What is an Ophthalmologist?

An ophthalmologist is a doctor of medicine (MD) or a doctor of osteopathy (OD) who has undergone specialized training to perform medical and surgical procedures on patients. Unlike optometrists, who exclusively deal with vision ailments and problems, an ophthalmologist must graduate from medical school. In fact, the training of this professional is some of the most demanding out of any medical career. In order to become an ophthalmologist, these professionals had to attend a minimum of: 

  • Four years of premedical education
  • Four years of medical school
  • One year of an ophthalmologist internship
  • Three years of surgical, medical and refractive training within the realm of eye care

Many ophthalmologists continue their education to train in a subspecialty area, including: the cornea, glaucoma, the retina, in plastic surgery, in neurology or in pediatrics. 


Why visit an Ophthalmologist?

If you're simply needing to have your eyes checked for a new corrective lens prescription, then you may find going to a ophthalmologist to be unnecessary. However, if you need in-depth eye exams, specialized treatment due to a disease or condition or delicate eye surgery, you'll be sent to an ophthalmologist.
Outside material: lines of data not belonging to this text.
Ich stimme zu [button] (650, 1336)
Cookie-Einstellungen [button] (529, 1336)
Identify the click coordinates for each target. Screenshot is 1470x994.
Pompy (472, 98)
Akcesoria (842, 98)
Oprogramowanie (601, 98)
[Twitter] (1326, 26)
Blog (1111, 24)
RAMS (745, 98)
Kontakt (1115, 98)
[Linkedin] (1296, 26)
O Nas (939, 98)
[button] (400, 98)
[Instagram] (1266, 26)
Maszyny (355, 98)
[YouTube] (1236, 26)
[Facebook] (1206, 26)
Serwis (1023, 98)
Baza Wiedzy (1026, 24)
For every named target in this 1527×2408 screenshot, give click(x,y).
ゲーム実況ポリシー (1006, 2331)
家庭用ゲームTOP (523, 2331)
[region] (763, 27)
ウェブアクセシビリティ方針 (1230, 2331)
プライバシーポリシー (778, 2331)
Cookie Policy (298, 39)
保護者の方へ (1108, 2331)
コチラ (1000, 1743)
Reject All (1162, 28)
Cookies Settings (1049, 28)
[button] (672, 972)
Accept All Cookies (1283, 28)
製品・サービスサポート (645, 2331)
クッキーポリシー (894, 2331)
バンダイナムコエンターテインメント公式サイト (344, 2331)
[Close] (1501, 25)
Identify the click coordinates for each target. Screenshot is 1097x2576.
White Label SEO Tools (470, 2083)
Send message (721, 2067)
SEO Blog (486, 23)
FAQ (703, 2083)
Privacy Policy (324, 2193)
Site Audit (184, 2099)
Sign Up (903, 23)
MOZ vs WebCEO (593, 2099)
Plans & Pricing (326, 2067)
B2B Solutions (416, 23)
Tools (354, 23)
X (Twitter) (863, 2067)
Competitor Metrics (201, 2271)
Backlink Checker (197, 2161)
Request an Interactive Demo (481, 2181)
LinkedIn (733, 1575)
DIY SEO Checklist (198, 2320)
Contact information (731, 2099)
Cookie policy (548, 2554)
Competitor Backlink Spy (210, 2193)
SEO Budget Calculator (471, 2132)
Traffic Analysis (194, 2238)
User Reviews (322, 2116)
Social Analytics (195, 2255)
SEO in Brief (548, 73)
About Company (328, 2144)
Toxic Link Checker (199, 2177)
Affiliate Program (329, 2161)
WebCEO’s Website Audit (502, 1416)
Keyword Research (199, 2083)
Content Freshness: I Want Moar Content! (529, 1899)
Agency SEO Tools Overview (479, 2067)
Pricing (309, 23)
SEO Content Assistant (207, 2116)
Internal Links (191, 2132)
The most common reasons for visiting an ophthalmologist include: 

  • Decreased Vision
  • Distorted Vision
  • Serious Injury to Your Eyes
  • Halos Around Your Eyes
  • Double Vision
  • Misaligned Eyes
  • Immune-System Diseases
  • Eyelid Issues or Abnormalities

If you're unsure whether or not you need to visit this highly trained professional, pay a visit to your optometrist, who will determine whether or not you require treatment by an Ophthalmologist.